Diurnal Temperature Range
The DTR is the mathematical difference between the maximum and
minimum temperatures. It is used as an indicator of climate change since
using average temperature can hide trends over time. USHCN stations are
adjusted to account for bias that occurs within different observation times. For
each station, the data set contains three different pieces of information for the
monthly temperatures; the average, average daily maximum, and average daily
minimum. For this research, the DTR was calculated for each season utilizing
a code created in FORTRAN which performed the following steps:

Converted temperatures to degrees Celsius

Calculated an average of the seasonal maximum, average, and minimum
temperatures

Calculated the DTR (seasonal average minimum subtracted from the
seasonal average maximum)
Page | 23

Performed a standard linear regression on the DTR values, and seasonal
maximum, average and minimum through time to determine the trend
slopes

Utilized the time period from 1980 – present to determine if climate
trends are increasing or decreasing over a more recent time period.

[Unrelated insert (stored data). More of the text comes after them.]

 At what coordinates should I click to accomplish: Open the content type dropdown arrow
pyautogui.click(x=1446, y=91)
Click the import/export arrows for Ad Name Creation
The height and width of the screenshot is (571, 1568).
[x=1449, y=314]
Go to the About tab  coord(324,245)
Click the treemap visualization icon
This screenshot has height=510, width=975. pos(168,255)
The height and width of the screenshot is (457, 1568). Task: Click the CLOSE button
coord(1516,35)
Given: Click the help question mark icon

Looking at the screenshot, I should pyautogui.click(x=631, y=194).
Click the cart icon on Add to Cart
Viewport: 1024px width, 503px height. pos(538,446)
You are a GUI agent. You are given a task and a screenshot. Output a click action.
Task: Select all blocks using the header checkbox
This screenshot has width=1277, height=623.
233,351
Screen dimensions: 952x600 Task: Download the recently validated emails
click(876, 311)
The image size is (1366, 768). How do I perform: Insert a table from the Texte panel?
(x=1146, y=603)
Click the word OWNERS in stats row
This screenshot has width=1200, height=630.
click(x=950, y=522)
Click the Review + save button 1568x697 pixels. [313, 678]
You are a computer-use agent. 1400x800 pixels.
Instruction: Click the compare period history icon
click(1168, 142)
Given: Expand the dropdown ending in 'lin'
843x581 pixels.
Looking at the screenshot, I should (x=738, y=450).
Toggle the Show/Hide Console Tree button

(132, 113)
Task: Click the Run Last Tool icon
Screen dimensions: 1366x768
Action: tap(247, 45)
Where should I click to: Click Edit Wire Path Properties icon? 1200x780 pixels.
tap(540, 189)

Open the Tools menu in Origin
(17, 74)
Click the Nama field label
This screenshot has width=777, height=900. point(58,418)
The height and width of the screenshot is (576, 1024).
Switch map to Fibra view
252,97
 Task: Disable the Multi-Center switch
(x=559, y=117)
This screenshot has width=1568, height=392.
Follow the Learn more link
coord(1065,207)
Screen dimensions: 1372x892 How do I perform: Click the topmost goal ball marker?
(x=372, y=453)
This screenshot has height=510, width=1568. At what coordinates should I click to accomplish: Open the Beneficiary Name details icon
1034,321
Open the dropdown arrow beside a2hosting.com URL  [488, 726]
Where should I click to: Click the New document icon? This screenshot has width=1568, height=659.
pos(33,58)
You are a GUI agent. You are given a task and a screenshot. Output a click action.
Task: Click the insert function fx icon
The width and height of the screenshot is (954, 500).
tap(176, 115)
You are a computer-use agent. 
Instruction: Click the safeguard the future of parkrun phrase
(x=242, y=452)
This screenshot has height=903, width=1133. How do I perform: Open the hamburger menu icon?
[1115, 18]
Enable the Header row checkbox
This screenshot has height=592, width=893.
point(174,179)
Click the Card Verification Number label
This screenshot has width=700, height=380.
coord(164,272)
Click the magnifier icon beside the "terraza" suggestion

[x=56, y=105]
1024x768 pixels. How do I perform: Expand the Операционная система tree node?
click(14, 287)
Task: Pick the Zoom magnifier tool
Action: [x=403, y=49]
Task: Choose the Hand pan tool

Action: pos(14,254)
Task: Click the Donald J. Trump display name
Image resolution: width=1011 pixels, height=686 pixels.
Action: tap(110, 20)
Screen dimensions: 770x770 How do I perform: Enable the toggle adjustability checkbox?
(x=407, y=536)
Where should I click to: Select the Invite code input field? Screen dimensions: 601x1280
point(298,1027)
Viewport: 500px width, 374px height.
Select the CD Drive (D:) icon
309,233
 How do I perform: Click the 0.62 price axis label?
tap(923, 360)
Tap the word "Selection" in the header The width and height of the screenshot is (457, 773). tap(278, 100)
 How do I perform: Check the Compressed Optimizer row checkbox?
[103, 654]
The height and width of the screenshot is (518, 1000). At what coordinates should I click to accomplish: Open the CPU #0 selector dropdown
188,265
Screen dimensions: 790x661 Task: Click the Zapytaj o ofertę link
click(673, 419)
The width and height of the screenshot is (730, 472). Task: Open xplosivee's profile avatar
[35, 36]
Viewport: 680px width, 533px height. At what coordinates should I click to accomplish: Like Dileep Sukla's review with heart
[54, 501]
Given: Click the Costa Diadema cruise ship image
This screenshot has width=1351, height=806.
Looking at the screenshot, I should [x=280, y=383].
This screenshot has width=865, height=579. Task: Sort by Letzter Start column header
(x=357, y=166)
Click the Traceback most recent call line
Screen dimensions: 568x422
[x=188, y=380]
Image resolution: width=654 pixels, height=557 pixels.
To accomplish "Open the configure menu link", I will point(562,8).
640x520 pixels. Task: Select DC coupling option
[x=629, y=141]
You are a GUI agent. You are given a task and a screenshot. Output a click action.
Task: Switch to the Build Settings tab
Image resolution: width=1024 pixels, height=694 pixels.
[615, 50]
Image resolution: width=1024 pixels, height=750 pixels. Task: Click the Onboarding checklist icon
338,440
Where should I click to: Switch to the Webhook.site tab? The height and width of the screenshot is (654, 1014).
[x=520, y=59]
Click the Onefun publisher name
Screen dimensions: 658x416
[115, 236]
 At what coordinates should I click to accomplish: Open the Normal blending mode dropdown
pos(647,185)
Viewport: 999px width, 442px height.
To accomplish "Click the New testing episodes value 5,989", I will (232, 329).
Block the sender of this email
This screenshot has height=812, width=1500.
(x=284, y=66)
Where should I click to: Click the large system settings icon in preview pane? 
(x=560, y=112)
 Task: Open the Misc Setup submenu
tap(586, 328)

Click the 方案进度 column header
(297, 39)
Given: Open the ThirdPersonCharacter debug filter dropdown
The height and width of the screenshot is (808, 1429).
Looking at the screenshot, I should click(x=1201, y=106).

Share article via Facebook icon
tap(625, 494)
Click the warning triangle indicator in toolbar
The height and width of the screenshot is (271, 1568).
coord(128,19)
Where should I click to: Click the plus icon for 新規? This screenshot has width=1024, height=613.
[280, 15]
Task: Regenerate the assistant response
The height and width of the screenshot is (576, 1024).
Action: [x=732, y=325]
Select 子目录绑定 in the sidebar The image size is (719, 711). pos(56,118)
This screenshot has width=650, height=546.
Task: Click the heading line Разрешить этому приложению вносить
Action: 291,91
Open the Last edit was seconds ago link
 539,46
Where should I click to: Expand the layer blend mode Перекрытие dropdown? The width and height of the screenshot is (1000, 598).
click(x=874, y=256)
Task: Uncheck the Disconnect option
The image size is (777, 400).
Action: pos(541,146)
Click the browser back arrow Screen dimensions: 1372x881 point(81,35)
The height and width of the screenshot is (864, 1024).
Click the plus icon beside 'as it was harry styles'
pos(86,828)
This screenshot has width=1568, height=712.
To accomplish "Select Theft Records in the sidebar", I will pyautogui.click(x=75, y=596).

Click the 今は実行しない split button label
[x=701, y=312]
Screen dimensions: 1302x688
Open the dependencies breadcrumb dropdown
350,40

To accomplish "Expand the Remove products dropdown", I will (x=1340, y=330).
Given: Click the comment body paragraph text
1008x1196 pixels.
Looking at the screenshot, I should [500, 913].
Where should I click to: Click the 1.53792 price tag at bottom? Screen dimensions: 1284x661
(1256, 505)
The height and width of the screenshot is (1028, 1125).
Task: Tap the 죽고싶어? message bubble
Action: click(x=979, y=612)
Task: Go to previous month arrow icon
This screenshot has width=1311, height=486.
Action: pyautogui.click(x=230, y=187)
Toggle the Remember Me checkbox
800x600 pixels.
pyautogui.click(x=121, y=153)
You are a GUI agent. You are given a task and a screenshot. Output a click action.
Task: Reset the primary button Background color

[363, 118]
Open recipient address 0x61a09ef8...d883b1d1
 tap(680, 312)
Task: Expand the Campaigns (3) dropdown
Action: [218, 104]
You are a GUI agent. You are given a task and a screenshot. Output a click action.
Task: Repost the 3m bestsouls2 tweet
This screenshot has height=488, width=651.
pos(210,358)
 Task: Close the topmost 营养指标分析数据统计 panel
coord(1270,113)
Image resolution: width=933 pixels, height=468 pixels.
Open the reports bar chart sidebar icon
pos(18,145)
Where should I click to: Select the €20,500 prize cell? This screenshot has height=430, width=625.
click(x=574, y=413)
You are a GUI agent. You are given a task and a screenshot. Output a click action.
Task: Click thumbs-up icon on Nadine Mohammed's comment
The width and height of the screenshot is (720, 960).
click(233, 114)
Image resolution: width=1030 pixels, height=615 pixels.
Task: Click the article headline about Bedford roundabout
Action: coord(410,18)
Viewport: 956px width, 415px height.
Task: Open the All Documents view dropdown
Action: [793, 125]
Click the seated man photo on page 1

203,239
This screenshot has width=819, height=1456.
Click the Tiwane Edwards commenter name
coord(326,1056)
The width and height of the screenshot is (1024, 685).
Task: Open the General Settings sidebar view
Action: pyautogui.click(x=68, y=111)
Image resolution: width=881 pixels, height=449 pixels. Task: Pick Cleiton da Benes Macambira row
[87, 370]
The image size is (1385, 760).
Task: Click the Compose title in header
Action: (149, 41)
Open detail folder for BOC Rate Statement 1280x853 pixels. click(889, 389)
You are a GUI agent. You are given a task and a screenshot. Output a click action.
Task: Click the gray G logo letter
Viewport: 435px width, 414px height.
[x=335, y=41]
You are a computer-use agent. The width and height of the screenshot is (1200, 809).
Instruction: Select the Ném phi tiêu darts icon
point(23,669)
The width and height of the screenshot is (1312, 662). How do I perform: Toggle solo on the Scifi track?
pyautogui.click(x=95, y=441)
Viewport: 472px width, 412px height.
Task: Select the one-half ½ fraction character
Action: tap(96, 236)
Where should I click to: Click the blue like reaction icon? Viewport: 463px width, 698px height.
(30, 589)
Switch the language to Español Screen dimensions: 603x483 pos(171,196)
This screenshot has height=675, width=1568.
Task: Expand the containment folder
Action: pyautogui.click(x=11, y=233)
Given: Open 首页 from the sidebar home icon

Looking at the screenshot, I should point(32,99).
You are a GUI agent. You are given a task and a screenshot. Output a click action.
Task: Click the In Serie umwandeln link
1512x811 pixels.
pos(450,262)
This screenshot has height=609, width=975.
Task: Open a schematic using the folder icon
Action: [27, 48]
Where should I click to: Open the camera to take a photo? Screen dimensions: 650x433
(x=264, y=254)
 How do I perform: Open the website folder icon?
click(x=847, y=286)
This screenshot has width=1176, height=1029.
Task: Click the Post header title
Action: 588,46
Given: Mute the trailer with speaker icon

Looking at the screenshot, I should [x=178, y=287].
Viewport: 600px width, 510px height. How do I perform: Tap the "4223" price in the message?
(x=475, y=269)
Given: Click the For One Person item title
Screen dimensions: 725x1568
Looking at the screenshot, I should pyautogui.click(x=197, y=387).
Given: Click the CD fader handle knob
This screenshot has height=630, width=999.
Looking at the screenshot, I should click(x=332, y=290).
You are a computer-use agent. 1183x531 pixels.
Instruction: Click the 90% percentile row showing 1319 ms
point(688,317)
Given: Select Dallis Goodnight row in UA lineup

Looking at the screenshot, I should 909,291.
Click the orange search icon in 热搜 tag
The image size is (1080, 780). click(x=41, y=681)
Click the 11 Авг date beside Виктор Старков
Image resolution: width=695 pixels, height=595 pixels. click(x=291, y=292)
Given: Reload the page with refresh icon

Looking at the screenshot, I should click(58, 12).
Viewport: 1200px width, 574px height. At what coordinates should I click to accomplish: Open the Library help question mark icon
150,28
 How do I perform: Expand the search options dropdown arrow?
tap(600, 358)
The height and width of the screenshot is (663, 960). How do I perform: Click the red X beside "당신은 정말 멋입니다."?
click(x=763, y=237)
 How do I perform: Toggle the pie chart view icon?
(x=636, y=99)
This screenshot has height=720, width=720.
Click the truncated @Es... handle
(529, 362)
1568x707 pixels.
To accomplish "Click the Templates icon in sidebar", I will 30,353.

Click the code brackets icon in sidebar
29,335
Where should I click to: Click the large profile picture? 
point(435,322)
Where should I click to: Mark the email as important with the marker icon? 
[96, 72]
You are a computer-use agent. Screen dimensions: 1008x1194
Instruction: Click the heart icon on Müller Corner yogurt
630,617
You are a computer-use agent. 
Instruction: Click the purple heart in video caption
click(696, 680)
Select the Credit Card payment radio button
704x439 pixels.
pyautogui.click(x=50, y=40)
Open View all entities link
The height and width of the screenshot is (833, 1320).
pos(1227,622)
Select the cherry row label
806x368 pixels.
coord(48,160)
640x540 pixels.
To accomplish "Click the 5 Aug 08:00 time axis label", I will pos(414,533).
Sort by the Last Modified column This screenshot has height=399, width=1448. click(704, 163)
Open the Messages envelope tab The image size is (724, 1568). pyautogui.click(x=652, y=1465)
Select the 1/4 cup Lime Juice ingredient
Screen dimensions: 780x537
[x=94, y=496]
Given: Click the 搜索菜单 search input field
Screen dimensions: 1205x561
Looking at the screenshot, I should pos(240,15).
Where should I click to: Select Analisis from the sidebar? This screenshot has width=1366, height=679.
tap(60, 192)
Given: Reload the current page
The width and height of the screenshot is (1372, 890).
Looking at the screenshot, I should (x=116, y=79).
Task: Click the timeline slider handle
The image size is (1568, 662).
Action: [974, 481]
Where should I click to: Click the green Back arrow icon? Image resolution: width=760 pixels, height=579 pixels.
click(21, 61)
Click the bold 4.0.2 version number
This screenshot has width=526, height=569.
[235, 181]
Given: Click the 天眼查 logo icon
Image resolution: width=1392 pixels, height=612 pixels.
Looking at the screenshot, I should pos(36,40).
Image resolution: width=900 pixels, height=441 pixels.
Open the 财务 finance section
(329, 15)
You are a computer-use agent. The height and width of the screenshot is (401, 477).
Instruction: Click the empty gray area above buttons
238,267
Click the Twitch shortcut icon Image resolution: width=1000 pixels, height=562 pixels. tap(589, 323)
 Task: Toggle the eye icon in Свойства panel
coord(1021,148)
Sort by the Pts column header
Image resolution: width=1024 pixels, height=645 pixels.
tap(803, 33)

After the trend slopes were calculated, they were compiled and analyzed within
a Geographic Information Systems (GIS) and Excel for graphic representations
across the basin and comparisons within seasons respectively.
Precipitation
USHCN stations contain raw precipitation data, and FILNET precipitation
data. FILNET precipitation utilizes a procedure that is similar to the SHAP
adjustment in order to fill in missing pieces within the original data based on a
network of surrounding stations. FILNET has also completed data sets for
stations that had been moved too often for SHAP to estimate adjustments
(Williams and others 2008). For the purposes of this research, the FILNET
precipitation data was used and analyzed with a FORTRAN code that
performed the following:

Converted all precipitation values from inches to centimeters

Calculated the cumulative seasonal precipitation

Calculated the cumulative precipitation for each water year (October to
September of the following year)
Page | 24

Performed a standard linear regression on the seasonal precipitation
values and the cumulative water year values through time to determine
trends

Utilized the time period from 1980 – present to determine if climate
trends are increasing or decreasing over a more recent time period.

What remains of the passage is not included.